- Assignment: Please return every record exactly as it appears.

[Saved data entries]
--- START ---
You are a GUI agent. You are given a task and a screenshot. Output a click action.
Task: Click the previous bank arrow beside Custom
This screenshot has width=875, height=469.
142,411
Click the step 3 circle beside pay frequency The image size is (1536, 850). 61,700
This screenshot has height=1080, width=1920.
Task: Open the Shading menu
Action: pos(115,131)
--- END ---
- Answer to this exercise:
You are a GUI agent. You are given a task and a screenshot. Output a click action.
Task: Click the previous bank arrow beside Custom
This screenshot has width=875, height=469.
142,411
Click the step 3 circle beside pay frequency The image size is (1536, 850). 61,700
This screenshot has height=1080, width=1920.
Task: Open the Shading menu
Action: pos(115,131)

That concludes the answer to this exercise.